"Motocross was our life." For California-based brothers Trip (MIKE VOGEL) and K.C. (STEVE HOWEY) Carlyle, nothing matters so much as making good on their dead biker dad's dream to become champion Supercross racers. Trip rides like his father, a "free flyer," while K.C. is an old school rider who "plays it safe." This difference is figurative as well as literal, in the ways they approach their sport and their lives.
By day the brothers share duties in a pool cleaning business; this occasions K.C.'s meeting a rich-girl law student, Zoe (SOPHIE BUSH), with whom he develops a cursory relationship. Once he starts racing Supercross (many riders at once over an arranged course in an arena for screaming crowds), she cheers him on.

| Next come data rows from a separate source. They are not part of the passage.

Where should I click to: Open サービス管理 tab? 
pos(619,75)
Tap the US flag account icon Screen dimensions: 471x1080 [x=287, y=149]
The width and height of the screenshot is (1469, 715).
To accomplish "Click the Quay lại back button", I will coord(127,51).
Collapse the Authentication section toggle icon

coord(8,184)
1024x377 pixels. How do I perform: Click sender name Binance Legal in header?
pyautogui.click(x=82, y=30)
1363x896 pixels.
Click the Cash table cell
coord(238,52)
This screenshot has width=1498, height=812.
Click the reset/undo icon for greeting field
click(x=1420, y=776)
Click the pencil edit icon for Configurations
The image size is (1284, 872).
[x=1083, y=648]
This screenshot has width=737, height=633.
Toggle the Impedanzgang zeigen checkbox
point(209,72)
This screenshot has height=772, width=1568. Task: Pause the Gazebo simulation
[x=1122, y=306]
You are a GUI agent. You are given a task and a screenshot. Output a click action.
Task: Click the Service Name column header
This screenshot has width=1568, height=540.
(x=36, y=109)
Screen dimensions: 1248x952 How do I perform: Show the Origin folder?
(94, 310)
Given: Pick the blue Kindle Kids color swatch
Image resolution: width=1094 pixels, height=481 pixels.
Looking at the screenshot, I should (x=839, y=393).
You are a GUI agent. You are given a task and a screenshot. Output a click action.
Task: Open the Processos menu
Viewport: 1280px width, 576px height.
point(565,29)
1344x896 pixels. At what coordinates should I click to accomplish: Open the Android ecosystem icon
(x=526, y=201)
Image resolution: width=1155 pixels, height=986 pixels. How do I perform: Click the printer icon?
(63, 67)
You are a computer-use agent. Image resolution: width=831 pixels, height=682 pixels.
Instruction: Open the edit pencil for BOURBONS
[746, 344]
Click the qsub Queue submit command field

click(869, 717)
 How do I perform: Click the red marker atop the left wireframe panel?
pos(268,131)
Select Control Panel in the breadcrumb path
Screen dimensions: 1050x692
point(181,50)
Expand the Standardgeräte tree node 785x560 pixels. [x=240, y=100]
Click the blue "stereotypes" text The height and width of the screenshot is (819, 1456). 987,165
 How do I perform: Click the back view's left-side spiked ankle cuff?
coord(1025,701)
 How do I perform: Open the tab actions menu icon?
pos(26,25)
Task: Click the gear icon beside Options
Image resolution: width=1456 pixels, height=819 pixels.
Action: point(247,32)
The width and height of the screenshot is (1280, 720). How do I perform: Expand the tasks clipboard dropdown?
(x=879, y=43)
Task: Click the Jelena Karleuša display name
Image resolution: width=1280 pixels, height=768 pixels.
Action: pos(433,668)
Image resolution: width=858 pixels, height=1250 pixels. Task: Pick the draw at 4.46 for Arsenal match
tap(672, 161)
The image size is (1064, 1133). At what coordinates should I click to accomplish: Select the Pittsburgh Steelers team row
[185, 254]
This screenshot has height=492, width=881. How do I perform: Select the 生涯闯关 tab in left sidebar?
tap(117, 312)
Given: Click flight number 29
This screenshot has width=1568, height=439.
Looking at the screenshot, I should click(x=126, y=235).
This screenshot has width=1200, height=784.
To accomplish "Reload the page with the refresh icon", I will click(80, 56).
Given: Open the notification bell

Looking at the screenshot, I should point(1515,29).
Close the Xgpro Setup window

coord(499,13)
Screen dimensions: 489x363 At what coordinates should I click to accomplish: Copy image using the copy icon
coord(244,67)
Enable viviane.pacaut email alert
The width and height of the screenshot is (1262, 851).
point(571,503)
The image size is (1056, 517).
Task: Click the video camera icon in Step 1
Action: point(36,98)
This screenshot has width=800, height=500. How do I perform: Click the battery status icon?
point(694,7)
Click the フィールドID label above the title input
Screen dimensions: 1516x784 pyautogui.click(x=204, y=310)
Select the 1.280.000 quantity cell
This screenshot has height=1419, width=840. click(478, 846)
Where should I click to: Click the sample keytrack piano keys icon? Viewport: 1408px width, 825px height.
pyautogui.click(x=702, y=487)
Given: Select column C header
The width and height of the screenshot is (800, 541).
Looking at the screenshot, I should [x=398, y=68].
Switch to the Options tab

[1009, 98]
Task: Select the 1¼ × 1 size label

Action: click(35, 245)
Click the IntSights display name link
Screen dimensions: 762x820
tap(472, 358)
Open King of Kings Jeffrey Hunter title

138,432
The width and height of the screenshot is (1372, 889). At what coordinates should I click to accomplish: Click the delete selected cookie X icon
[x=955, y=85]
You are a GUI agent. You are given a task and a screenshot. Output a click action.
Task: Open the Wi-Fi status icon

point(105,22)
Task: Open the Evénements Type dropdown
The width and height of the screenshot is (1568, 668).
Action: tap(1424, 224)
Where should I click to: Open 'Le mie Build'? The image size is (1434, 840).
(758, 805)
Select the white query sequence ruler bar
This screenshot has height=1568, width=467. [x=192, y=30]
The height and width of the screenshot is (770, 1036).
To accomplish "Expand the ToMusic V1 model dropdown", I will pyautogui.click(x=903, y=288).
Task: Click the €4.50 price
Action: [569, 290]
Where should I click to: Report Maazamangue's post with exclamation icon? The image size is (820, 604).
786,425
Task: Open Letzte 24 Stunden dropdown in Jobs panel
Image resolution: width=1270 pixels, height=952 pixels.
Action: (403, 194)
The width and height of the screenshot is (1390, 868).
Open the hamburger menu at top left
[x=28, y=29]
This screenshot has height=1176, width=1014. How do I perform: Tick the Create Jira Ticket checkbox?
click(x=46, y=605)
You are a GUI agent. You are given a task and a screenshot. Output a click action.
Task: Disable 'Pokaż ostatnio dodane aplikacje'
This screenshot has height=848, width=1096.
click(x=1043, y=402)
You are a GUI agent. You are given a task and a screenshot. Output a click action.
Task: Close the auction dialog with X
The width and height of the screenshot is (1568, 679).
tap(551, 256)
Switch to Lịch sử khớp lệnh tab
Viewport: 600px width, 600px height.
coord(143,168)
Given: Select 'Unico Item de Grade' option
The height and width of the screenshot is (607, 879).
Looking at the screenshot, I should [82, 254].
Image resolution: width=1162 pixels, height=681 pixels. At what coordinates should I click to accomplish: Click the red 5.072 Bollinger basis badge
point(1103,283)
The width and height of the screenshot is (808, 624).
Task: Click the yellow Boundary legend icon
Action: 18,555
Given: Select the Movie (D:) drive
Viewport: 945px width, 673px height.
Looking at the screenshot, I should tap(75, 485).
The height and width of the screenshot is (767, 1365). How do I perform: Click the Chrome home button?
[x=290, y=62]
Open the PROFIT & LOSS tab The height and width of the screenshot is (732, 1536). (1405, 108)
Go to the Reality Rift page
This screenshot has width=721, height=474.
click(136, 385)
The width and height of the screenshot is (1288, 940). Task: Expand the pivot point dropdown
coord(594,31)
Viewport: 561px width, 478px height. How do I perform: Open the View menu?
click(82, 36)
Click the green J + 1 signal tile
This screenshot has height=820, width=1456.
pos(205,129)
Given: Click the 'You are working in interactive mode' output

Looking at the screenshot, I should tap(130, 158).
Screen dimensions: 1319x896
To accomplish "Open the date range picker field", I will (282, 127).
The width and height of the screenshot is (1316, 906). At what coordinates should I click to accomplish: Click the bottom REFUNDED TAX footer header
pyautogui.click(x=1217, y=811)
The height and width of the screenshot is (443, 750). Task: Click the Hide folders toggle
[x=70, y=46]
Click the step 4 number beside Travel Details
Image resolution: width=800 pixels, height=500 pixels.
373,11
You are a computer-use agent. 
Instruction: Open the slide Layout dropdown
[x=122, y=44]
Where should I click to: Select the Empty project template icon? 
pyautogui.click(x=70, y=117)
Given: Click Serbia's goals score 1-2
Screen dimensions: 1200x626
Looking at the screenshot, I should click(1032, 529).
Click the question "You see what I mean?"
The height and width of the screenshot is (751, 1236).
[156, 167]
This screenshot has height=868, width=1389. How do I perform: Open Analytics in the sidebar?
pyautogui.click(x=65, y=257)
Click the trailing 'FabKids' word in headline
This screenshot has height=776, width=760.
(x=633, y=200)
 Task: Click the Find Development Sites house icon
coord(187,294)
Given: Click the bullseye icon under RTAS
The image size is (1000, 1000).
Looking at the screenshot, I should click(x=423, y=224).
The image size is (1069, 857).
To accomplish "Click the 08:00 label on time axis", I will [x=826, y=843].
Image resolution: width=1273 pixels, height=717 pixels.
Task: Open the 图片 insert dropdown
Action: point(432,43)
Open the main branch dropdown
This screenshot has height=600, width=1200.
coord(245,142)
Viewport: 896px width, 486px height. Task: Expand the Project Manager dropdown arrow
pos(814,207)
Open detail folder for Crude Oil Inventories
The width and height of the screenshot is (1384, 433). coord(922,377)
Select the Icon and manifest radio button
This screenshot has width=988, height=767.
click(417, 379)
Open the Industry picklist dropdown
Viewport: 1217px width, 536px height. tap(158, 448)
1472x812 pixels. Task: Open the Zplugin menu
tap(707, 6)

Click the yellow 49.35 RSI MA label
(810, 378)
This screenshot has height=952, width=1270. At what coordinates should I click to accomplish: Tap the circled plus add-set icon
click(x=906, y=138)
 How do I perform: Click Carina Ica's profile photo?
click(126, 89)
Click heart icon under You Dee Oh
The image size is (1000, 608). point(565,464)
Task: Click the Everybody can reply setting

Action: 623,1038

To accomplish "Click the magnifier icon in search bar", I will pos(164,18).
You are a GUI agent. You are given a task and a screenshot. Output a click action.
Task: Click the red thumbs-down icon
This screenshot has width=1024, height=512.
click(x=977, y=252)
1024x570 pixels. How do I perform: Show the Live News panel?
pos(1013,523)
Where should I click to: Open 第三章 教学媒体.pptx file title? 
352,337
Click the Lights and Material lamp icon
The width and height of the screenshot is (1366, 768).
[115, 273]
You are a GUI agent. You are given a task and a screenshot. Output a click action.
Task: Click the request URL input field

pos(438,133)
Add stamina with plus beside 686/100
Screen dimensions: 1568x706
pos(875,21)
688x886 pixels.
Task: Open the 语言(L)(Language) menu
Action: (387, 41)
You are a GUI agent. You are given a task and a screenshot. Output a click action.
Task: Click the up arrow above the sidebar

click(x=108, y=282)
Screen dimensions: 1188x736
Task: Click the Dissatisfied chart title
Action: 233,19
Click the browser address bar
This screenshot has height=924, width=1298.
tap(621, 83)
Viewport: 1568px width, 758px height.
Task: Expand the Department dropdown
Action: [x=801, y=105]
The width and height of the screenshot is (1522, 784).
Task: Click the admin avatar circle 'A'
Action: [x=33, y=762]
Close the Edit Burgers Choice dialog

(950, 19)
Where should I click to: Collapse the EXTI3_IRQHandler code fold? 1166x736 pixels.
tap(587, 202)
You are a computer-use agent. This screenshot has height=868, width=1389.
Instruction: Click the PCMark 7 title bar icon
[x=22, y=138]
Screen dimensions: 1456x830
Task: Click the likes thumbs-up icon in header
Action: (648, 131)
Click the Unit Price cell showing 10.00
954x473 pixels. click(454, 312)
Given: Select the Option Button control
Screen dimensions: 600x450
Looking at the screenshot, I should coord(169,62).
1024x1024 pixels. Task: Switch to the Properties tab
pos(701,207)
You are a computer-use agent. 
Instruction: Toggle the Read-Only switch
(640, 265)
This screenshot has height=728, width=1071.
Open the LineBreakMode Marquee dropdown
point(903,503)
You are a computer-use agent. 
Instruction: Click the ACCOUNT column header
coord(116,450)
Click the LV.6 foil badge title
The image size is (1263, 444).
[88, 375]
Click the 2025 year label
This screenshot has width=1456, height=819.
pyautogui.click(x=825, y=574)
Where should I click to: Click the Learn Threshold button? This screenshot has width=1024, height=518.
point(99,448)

Highly competitive with each other, the brothers take different paths to their goal: K.C. plays by the rules (a more "old school" racer) and takes a "factory ride," a corporate sponsored position, racing as a "blocker" for the team's star, Rowdy (CHANNING TATUM). Both ride for Team Nami, a company owned by Rowdy's father, Clay (ROBERT CARRADINE).
On the other side of the film's simplistic divide is Trip, riding as a "privateer," under the auspices of Hogs' Heaven, a small, un-corporate outfit owned by Earl (ROBERT PATRICK). Trip also develops a romance with Earl's daughter Piper (CAMERON RICHARDSON), and exchanges glances with her brother Owen (AARON CARTER), initially identified as Hogs' Heaven's best rider. He hen essentially disappeared from the film once Trip begins racing for the team.
As the brothers compete, they argue occasionally (at their shared apartment), and eventually realize they both want to win races and also do it without corporate sponsorship, to stay true to their dad's dream. They work together -- playing it safe but also free flying -- to make this happen.